AVAILABLE DATA
|---|
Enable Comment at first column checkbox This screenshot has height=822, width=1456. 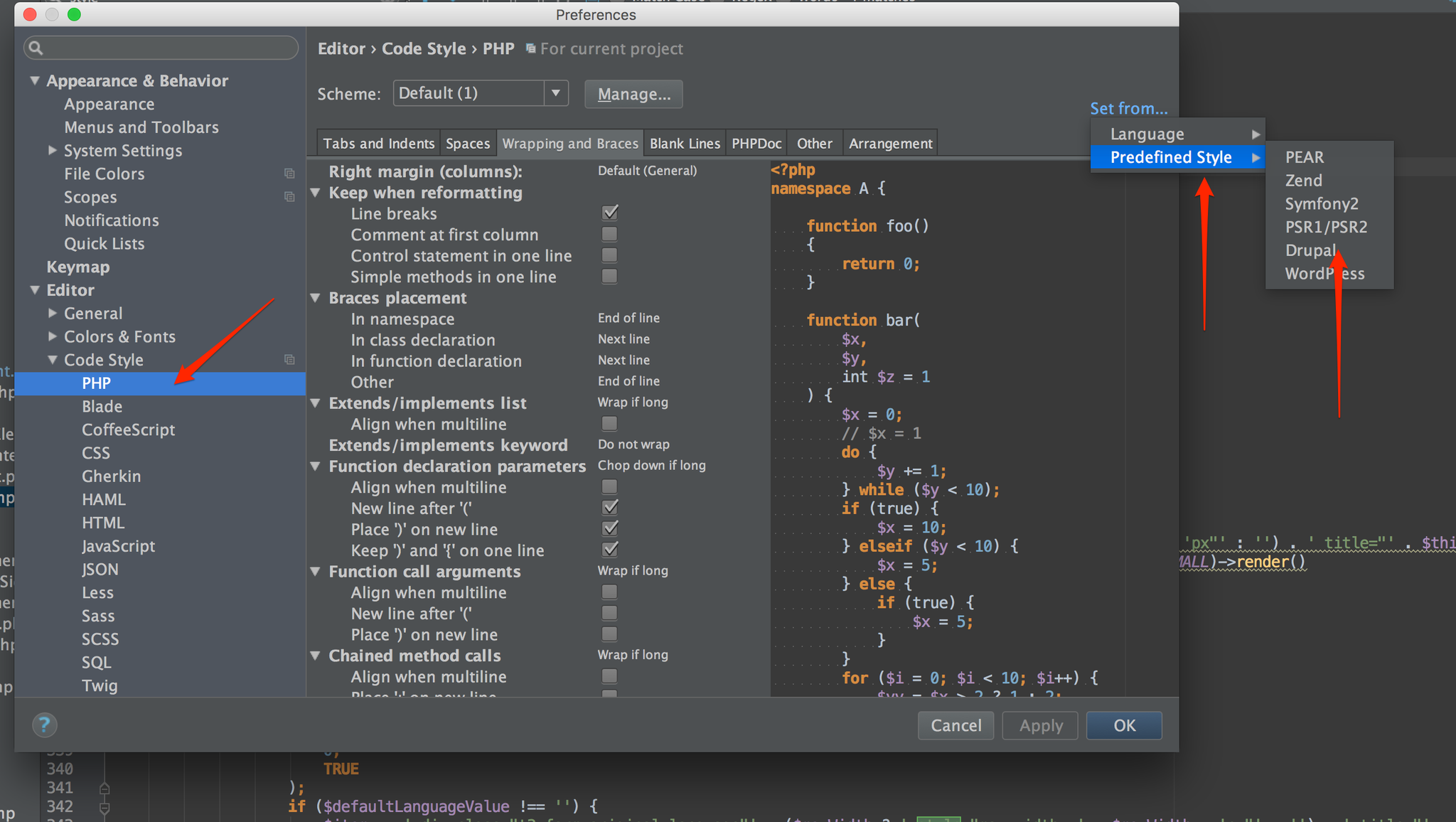[609, 234]
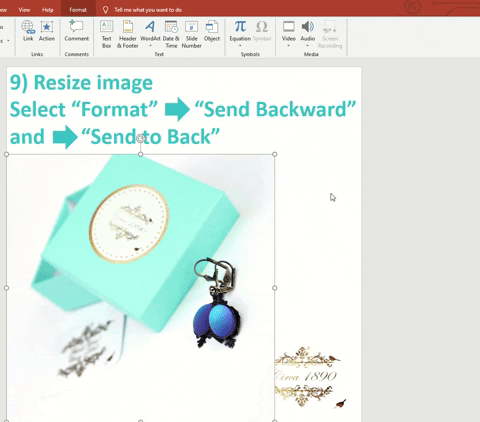Open the Audio dropdown menu
The height and width of the screenshot is (422, 480).
(307, 46)

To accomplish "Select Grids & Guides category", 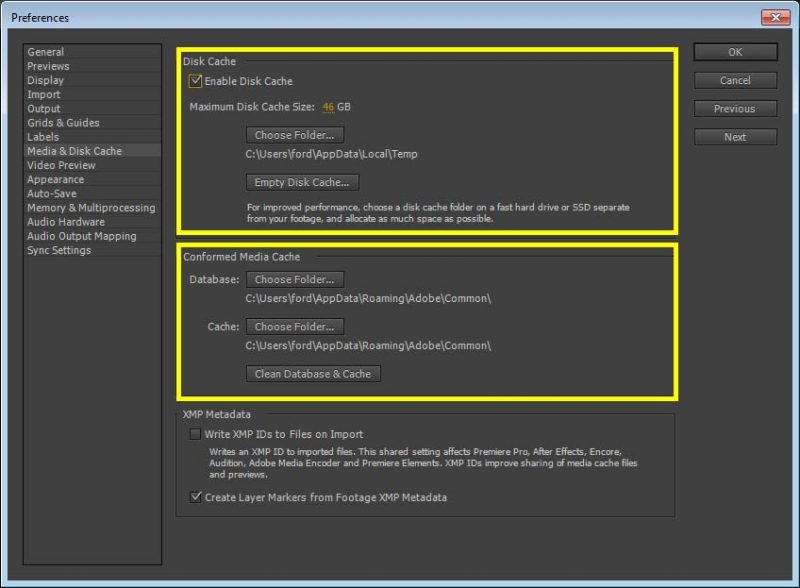I will pos(63,123).
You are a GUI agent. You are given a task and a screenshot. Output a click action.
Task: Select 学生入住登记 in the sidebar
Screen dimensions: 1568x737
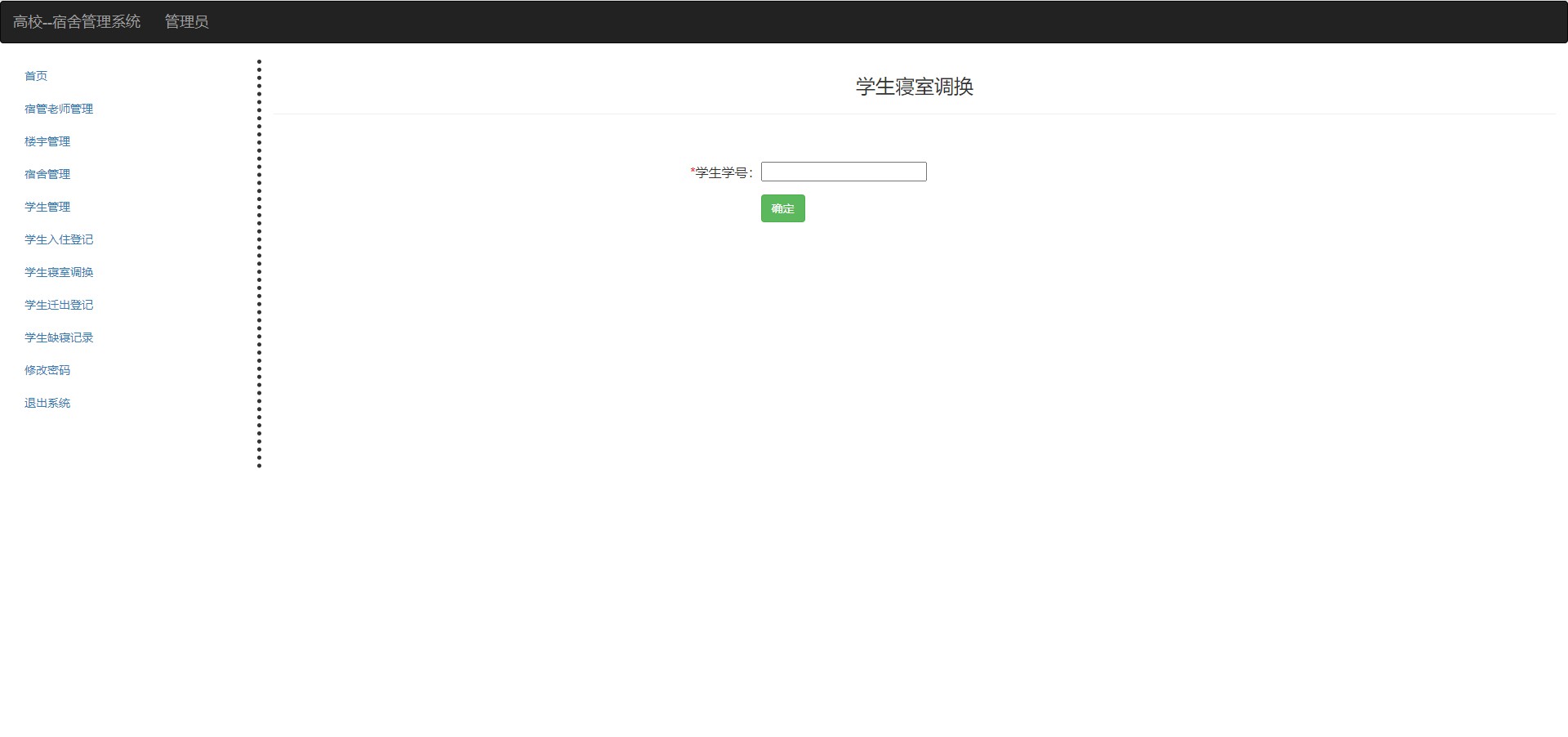[x=59, y=239]
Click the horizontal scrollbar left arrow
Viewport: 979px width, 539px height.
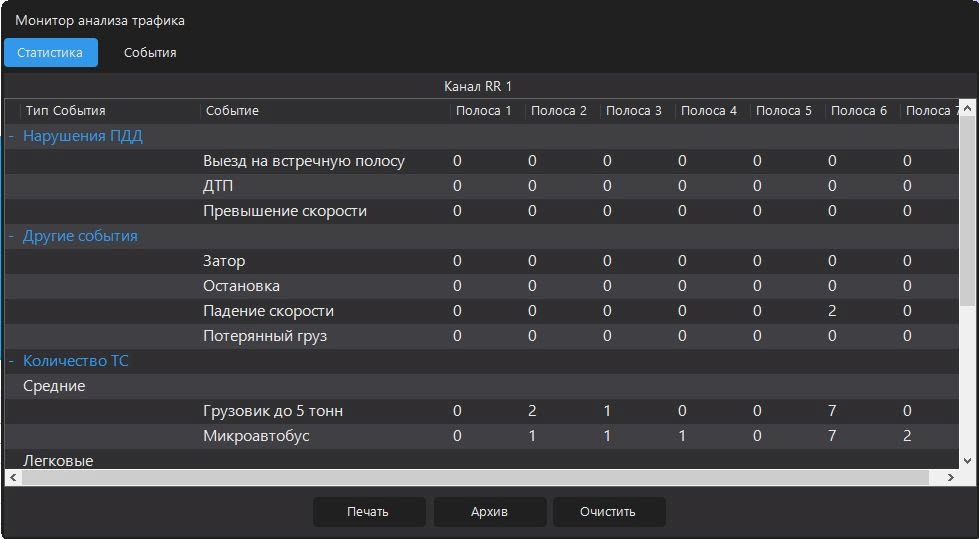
|---|
WORK TO COMPLETE
Revise the records from the line containing "Click the horizontal scrollbar left arrow" through the end of the records, inclusive, replacing "left" with "right" and changing nothing else. Give only those lines, without the pictures.

FULL ANSWER
Click the horizontal scrollbar right arrow
Viewport: 979px width, 539px height.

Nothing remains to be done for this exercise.